Recommended Project Structure

backend/
  manage.py
  requirements.txt
  backend/
    settings.py
    wsgi.py
  apps/
    recommender/
      __init__.py
      models.py
      views.py
      urls.py
      serializers.py
      templates/
      migrations/
  tests/
    conftest.py
    test_recommender.py
  docker-compose.yml

Core Engineering Principles

• Defensible AI: provide auditable, rule-based recommendations with traceable prompts.
• Data Minimization: only load required student data for matching.
• Security by Design: enforce authentication, secure secrets, and RBAC.
• Test-Driven Delivery: CI with pytest-django and linting on every PR.
• Clear Boundaries: separate concerns between data access, business logic, and presentation.

Code Construction Rules

• Follow Django 4.x conventions; use apps structure; avoid mixed responsibilities in a single module.
• Use Django ORM wisely; avoid raw SQL unless necessary; parameterize all inputs.
• Serializer validation is required for all endpoints; return consistent error shapes.
• Prompts to Cursor AI should be explicit about user intent and avoid guessing sensitive attributes.
• Document changes in CHANGELOG.md for each release.
• Do not bypass authentication checks in business logic.

Security and Production Rules

• Store secrets in environment variables; rotate keys regularly.
• Enforce HTTPS; secure cookies; CSRF protection enabled for state-changing requests.
• Limit API rate limits per client; audit trails for recommendations generated.
• Regularly patch dependencies; pin package versions; use virtualenv/pyproject.toml.

Testing Checklist

• Unit tests for models and utility functions; test validators and serializers.
• Integration tests for endpoints; simulate student and university data via fixtures.
• End-to-end tests for the recommendation path; ensure deterministic outputs given fixed seeds.
• Lint and type checks in CI; run pytest-django and flake8/ruff.

Common Mistakes to Avoid

• Embedding business rules in the UI layer; keep rules in Cursor configuration accessible by AI prompts.
• Overfetching data leading to performance issues; use select_related/prefetch_related.
• Hard-coding university data; use data-driven approaches and migrations for updates.
• Neglecting security; ignore environment-based configs; log sensitive data in prompts.
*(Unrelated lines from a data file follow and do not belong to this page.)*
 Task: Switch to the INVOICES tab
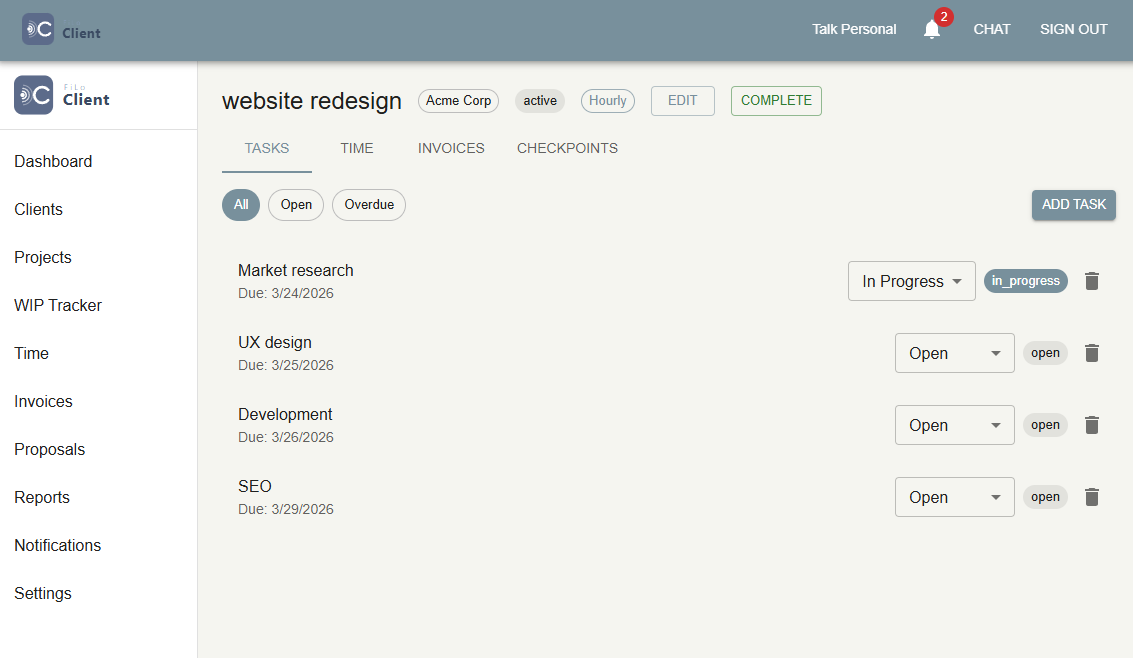(x=450, y=148)
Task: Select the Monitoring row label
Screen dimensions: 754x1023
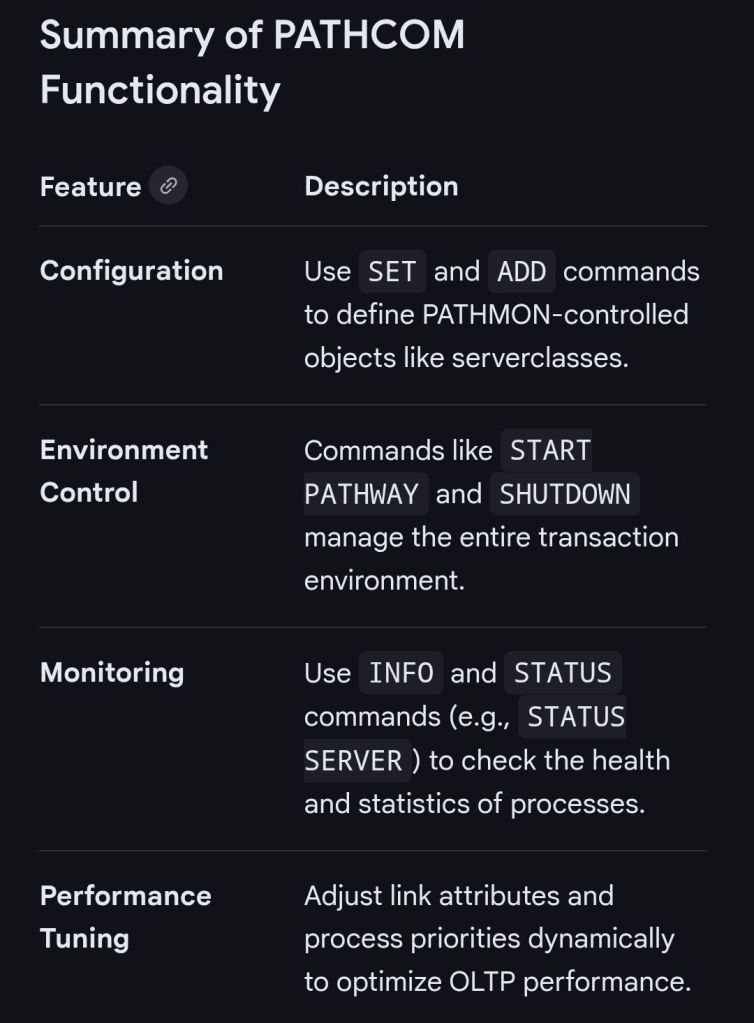Action: (x=112, y=672)
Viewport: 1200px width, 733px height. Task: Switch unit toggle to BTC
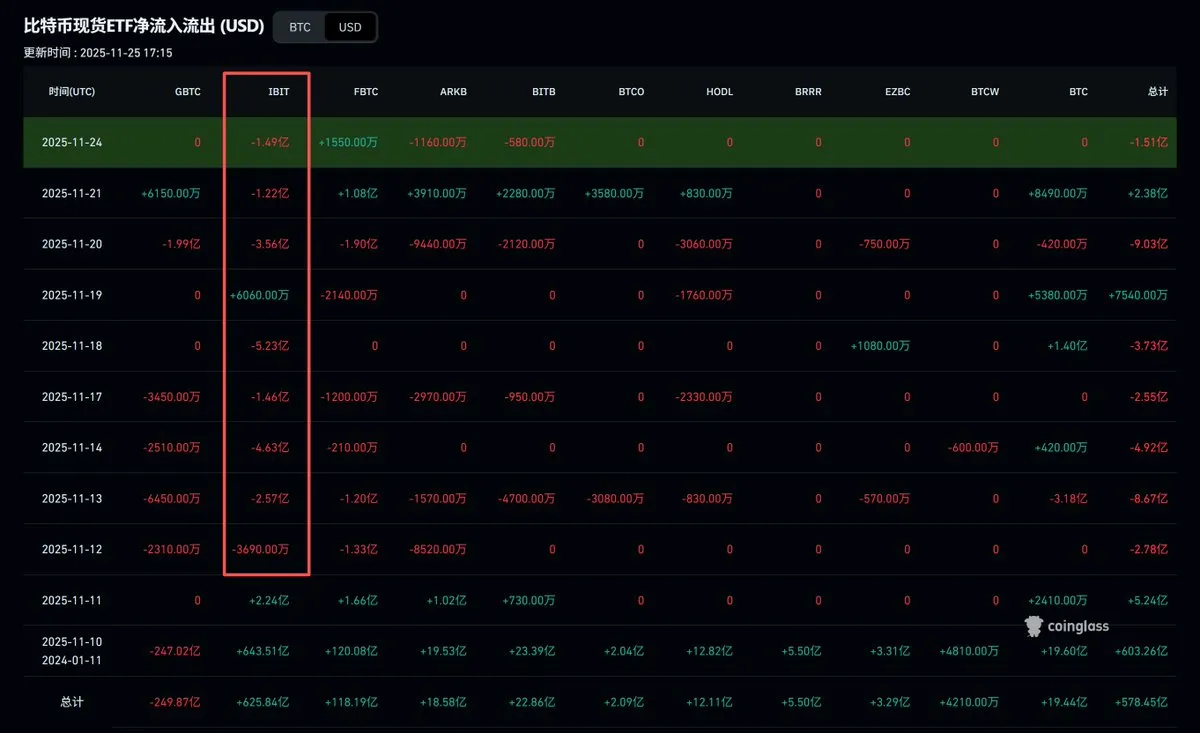click(x=300, y=28)
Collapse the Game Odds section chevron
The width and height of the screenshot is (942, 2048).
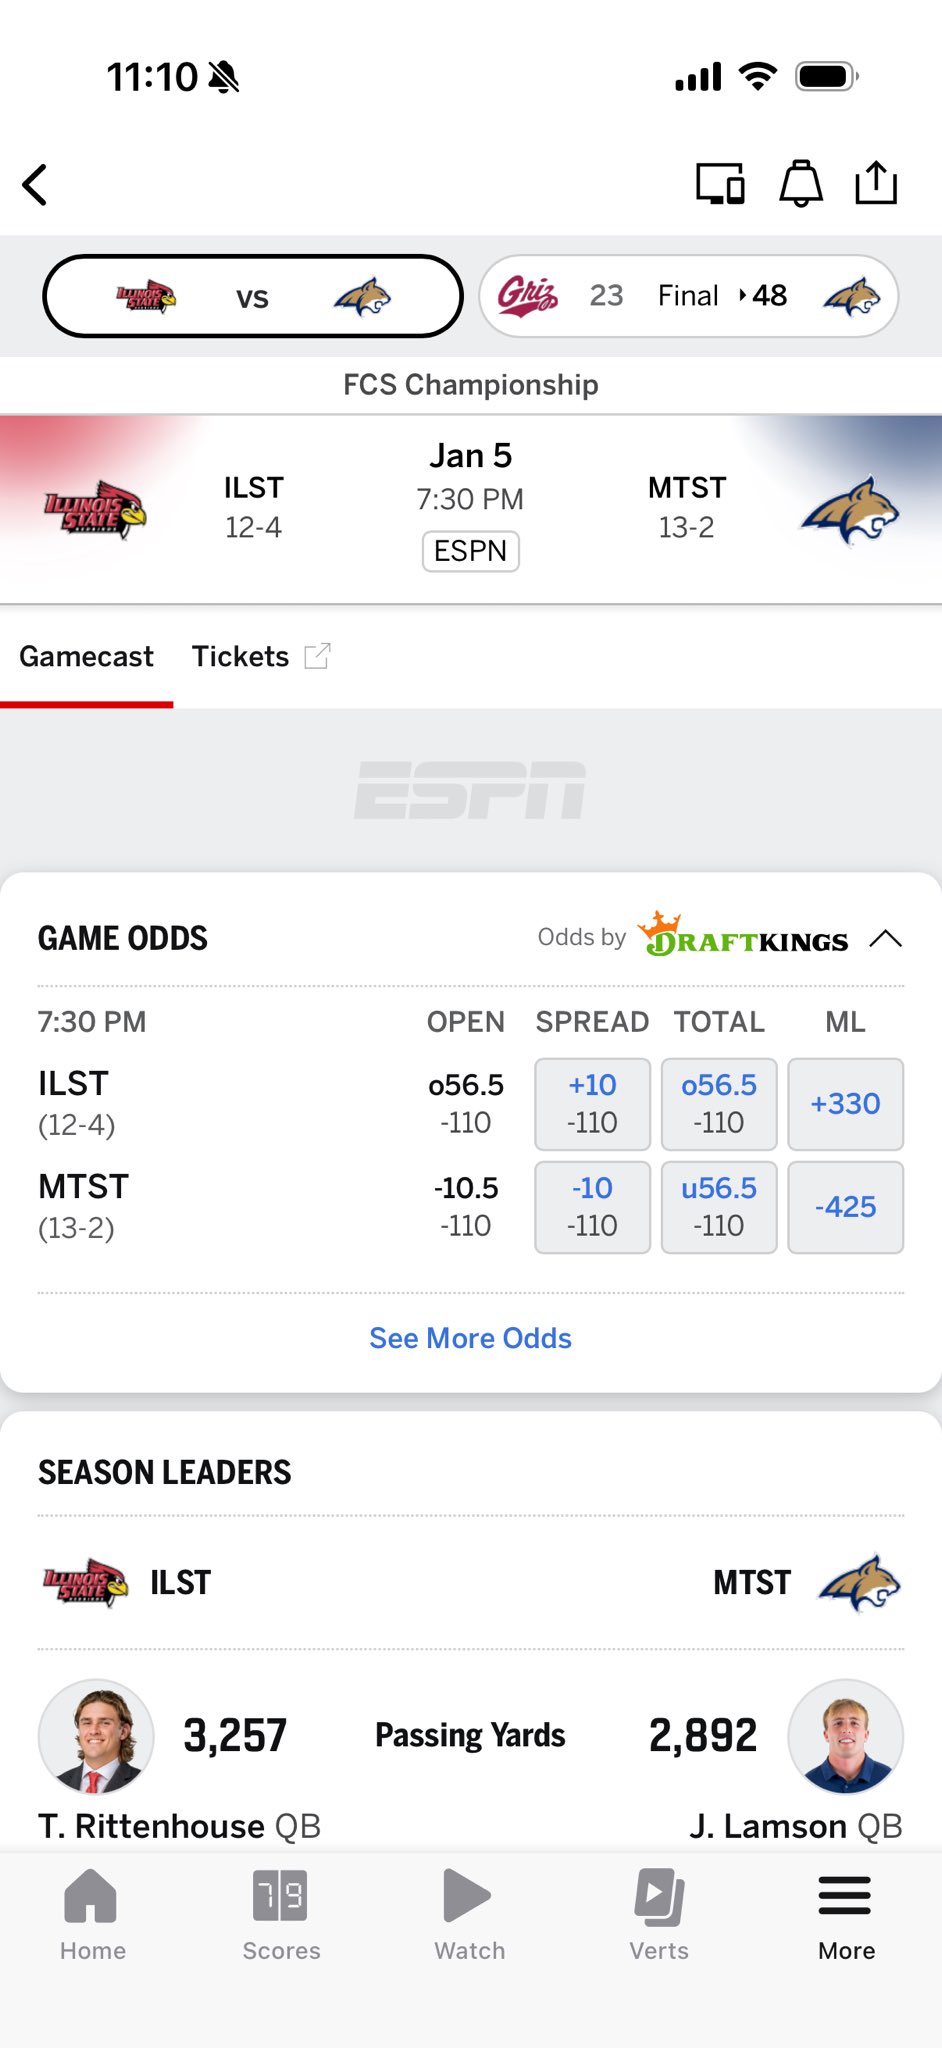[886, 939]
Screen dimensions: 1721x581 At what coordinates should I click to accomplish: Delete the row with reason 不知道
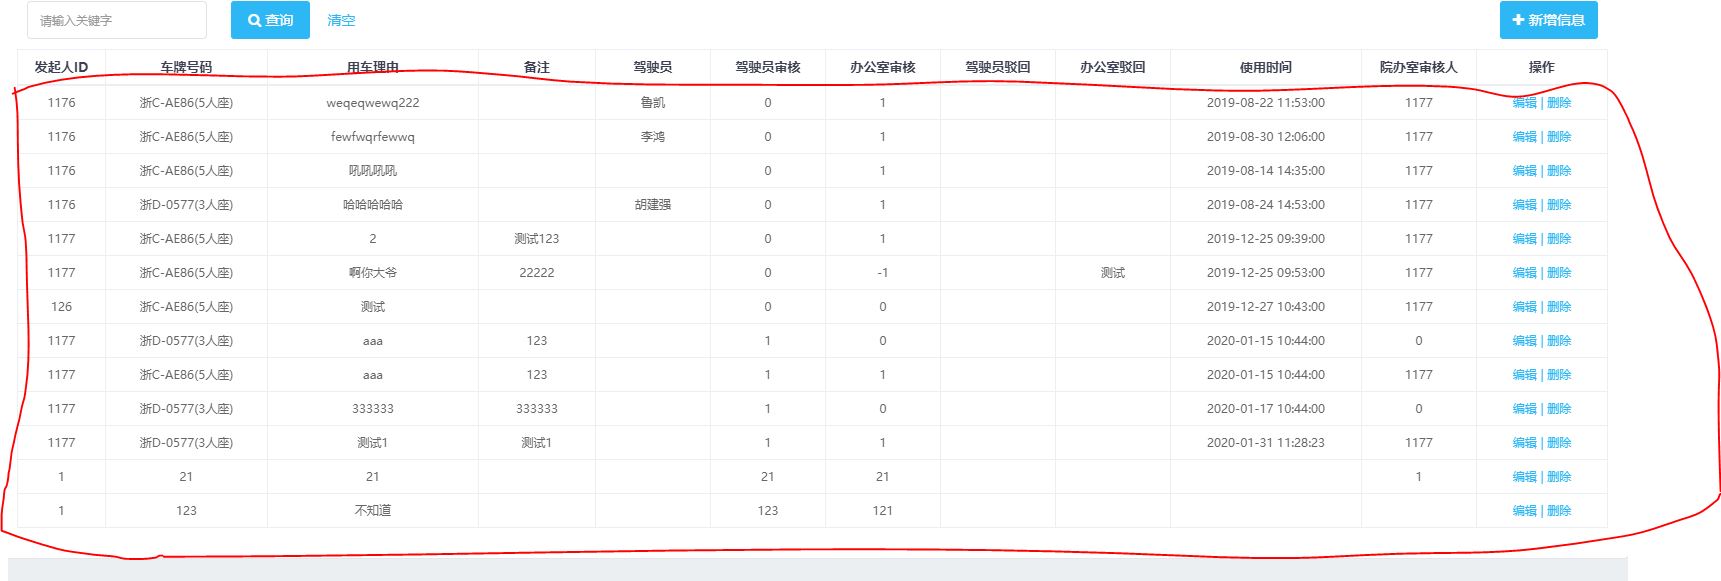point(1559,511)
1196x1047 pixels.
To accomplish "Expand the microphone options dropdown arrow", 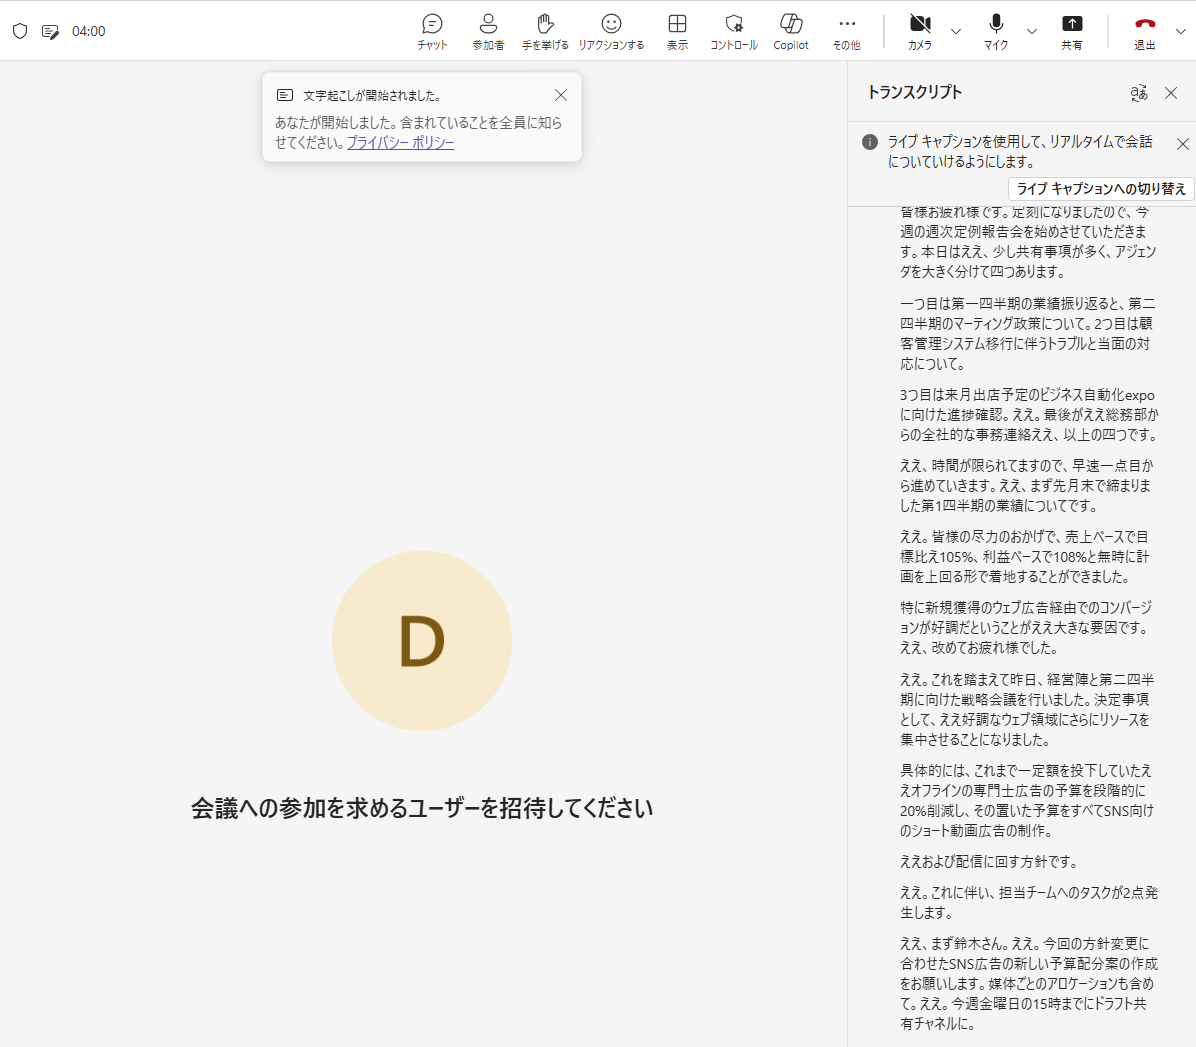I will [x=1032, y=31].
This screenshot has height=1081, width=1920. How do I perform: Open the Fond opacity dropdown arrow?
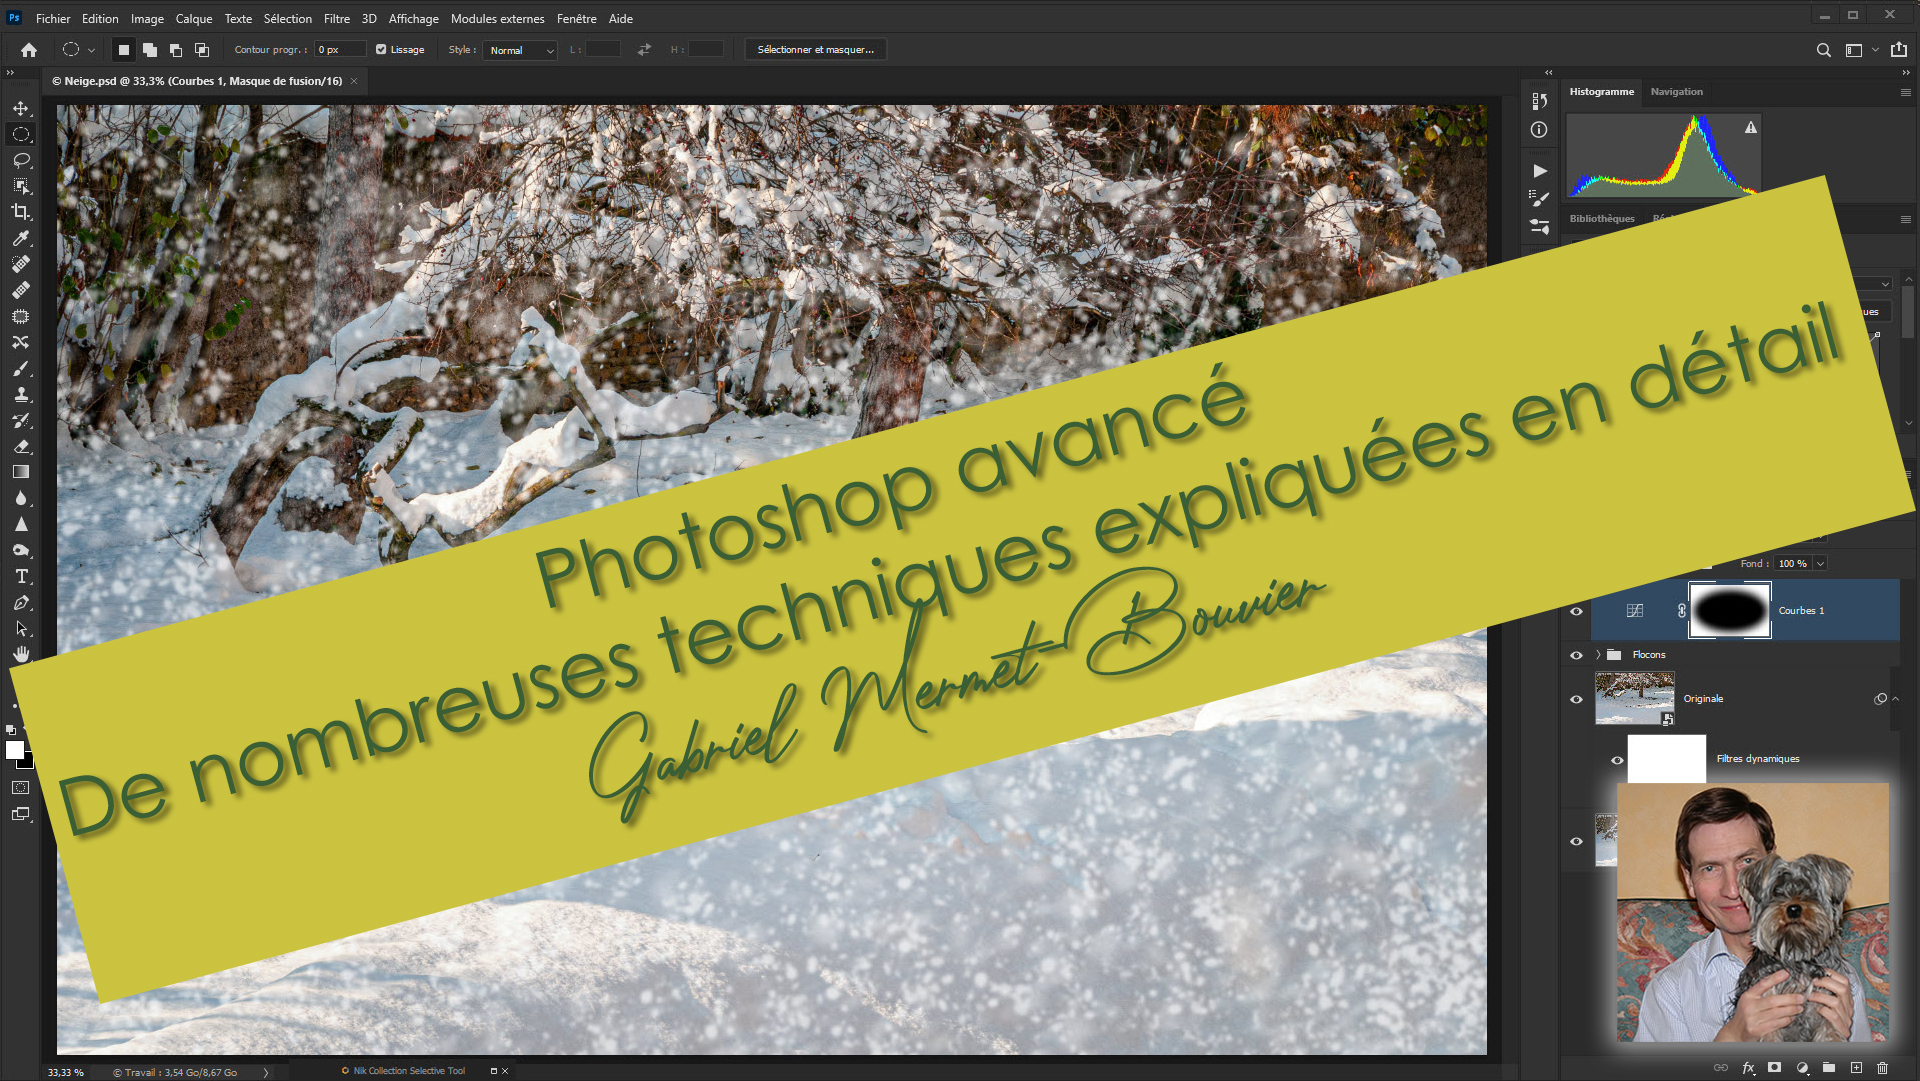[1820, 564]
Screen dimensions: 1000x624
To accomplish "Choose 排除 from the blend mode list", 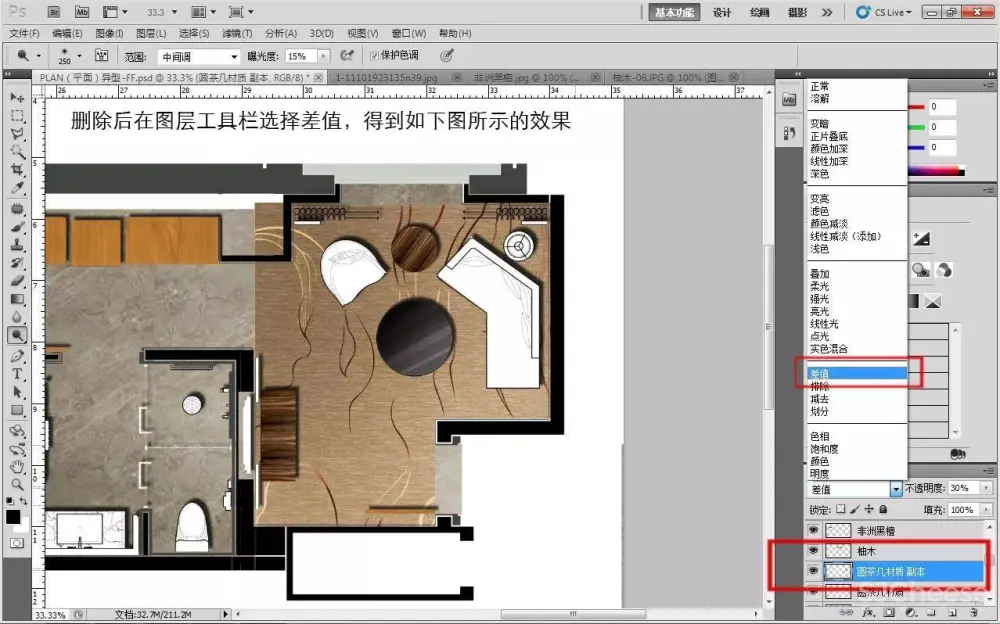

Related implementation resources: AI Agent Use Case for Furniture Stores Using Customer Inquiries to Generate Personalized Buying Guides and Why authorization checks belong in AI coding instructions for production-grade systems.

FAQ

What is the purpose of this Cursor Rules Template for Django university recommender?

This template provides a concrete, paste-ready .cursorrules configuration tailored for Django-based university recommendation tools used by education consultants, including architecture, ORM usage, security, testing, and anti-pattern guidance.

Which stack does this template target?

It targets Django with PostgreSQL for university admissions recommendations. It includes Django ORM usage, serializers, and a structure suitable for education consultancy workflows.

How do I integrate the .cursorrules block?

Copy the code block from the Copyable section into a file named .cursorrules at your project root and ensure Cursor AI can read it, then align prompts with your data schemas.

What security practices are recommended?

Use environment variables for secrets, enable CSRF protection, restrict API endpoints by authentication, and avoid exposing sensitive student data in prompts.

What should testing cover?

Unit tests for models/serializers, integration tests for endpoints, and end-to-end tests for the recommendation path, all integrated with pytest-django and CI checks.

Where can I find the project structure?

The recommended project structure centers on a Django project with a dedicated recommender app, migrations, tests, and a simple configuration tree under backend/. It emphasizes clear separation of concerns and maintainability.